Stated problem: Copy out the stretch of rows from the line containing "Task: Like the Dios @Jihyo reply" through the line containing "Action: click(x=645, y=1217)", swapping "reply" for "response" and keeping everything else the same. Leave the pictures out.
[BEGIN]
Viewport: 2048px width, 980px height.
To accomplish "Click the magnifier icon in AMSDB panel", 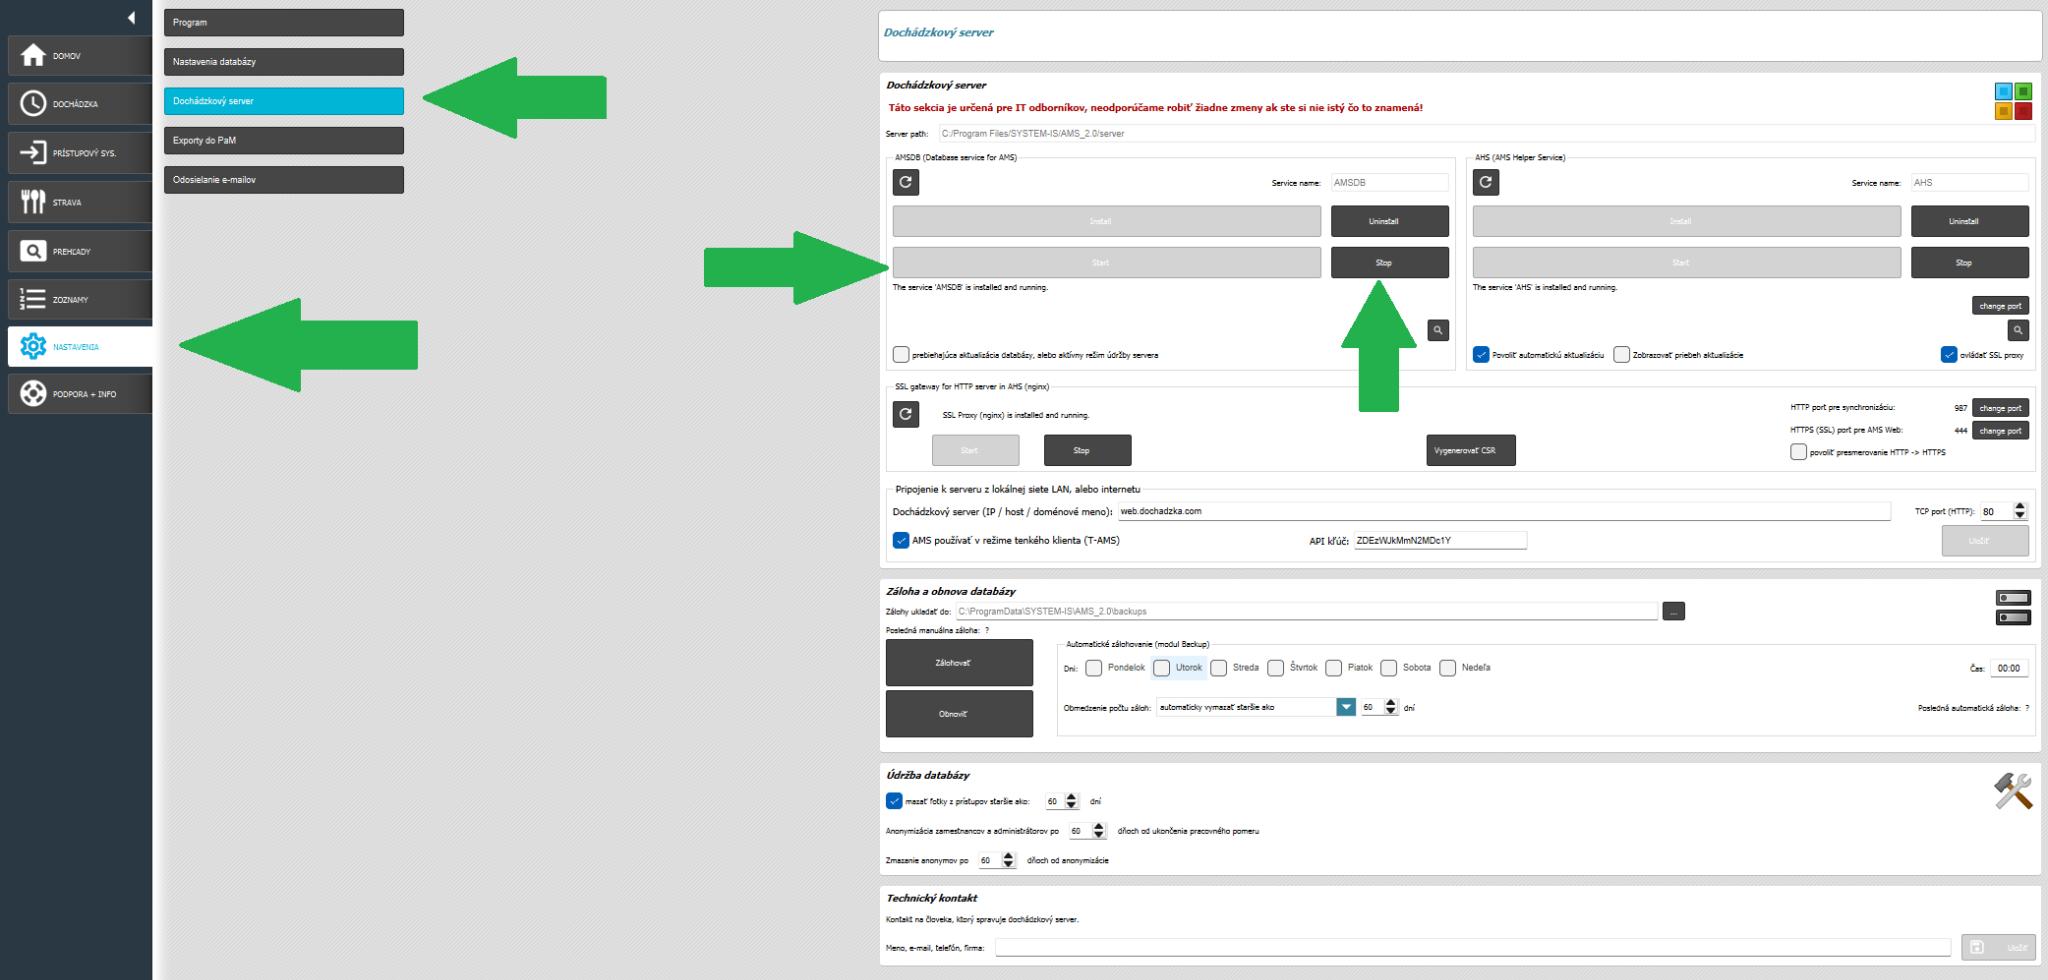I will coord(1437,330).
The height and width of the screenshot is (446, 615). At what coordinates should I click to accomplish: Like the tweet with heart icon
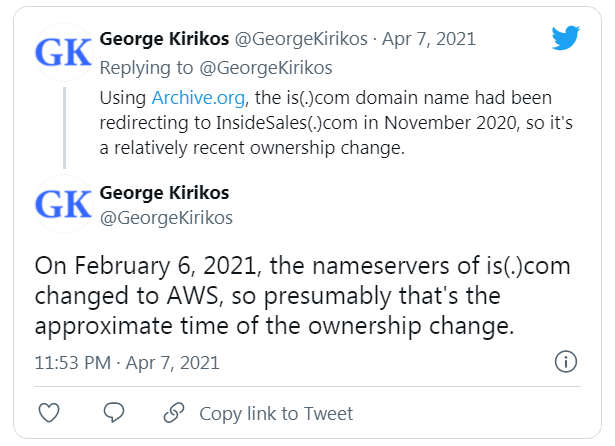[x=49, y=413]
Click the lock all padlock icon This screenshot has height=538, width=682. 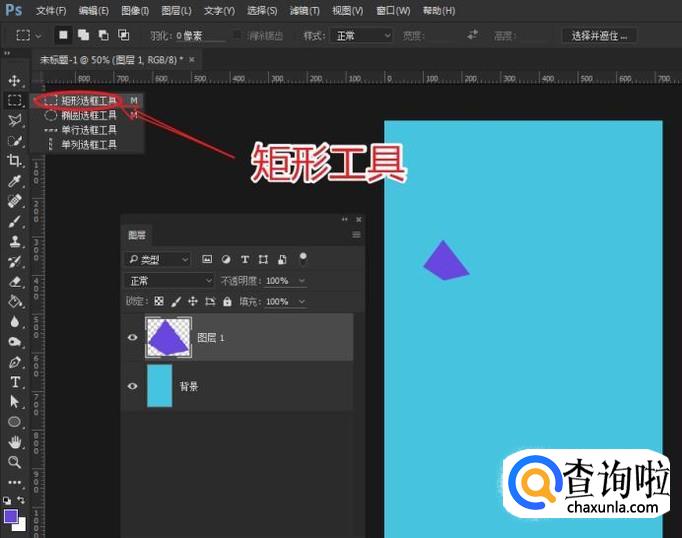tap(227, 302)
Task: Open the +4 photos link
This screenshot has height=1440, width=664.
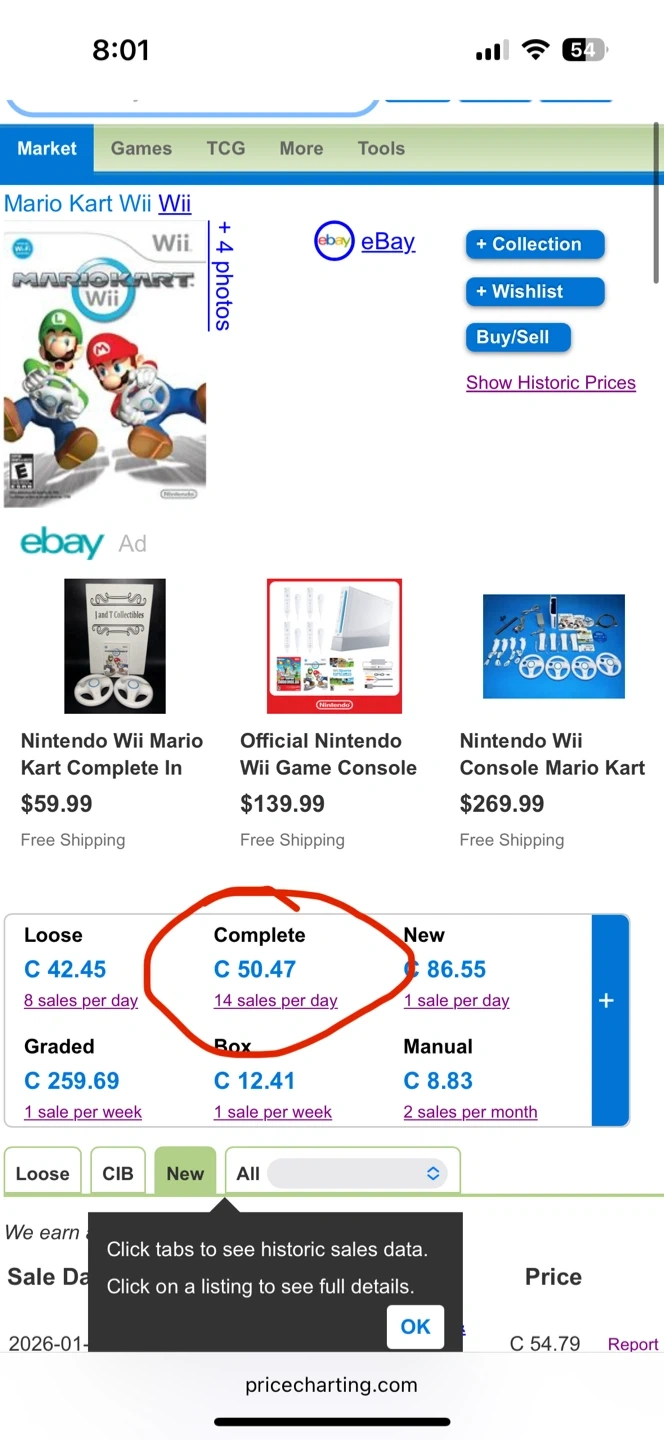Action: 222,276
[END]
[BEGIN]
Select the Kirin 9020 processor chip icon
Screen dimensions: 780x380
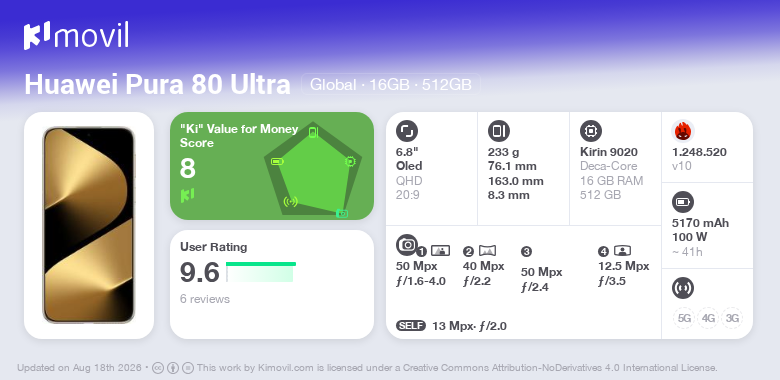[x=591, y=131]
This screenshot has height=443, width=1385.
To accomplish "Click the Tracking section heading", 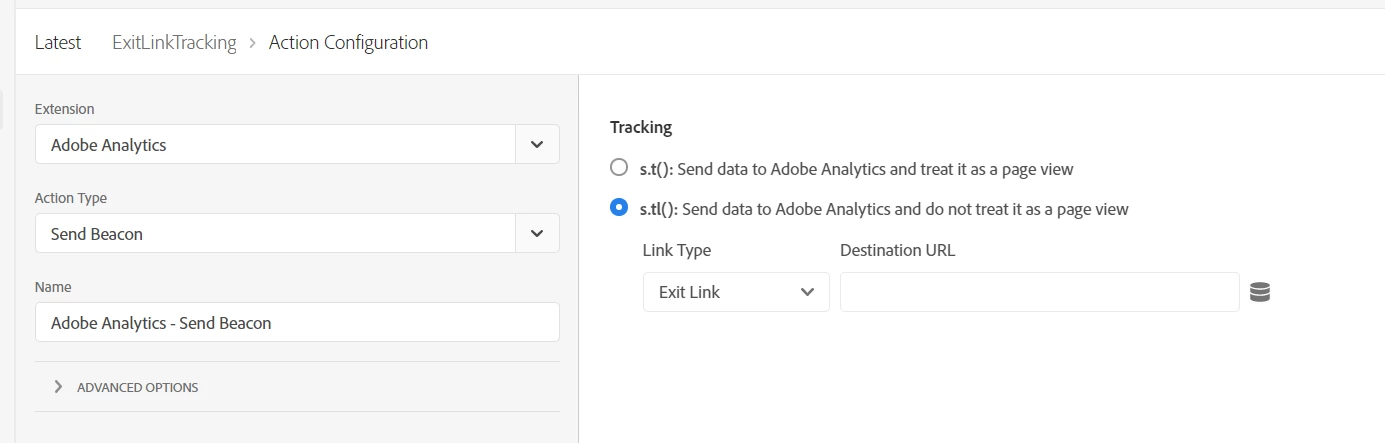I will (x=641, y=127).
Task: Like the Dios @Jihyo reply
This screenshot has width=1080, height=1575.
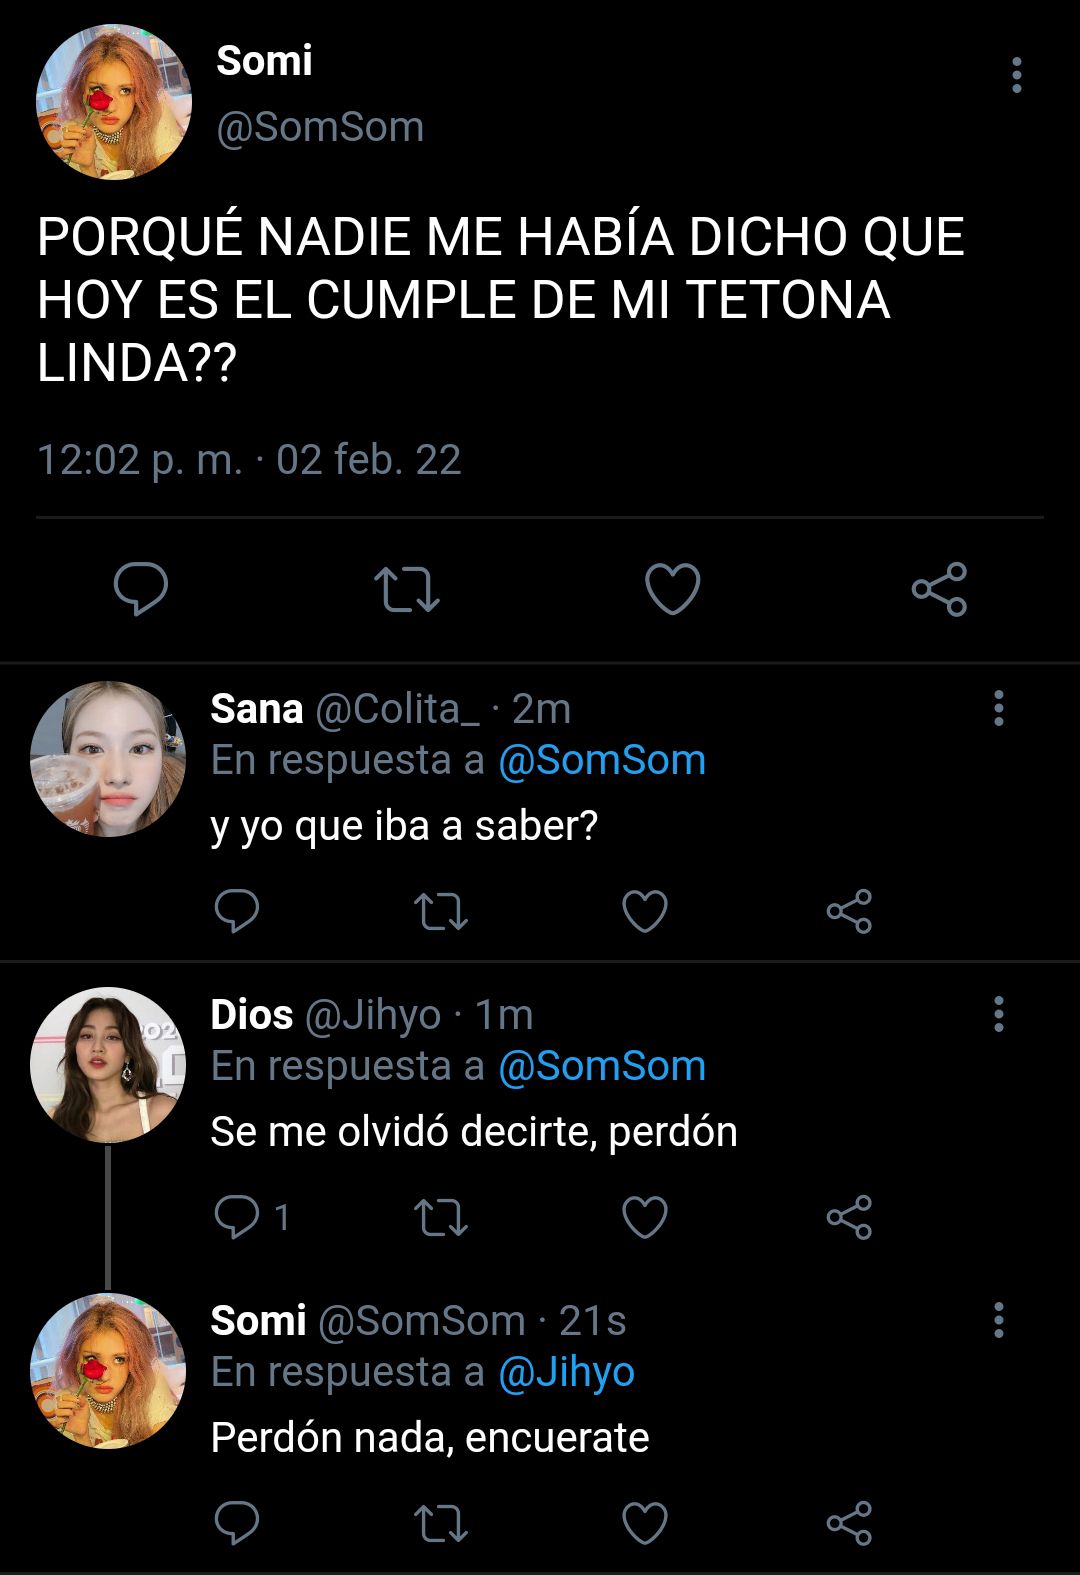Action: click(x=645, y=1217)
[END]
Written reply:
Task: Like the Dios @Jihyo response
This screenshot has width=1080, height=1575.
Action: click(x=645, y=1217)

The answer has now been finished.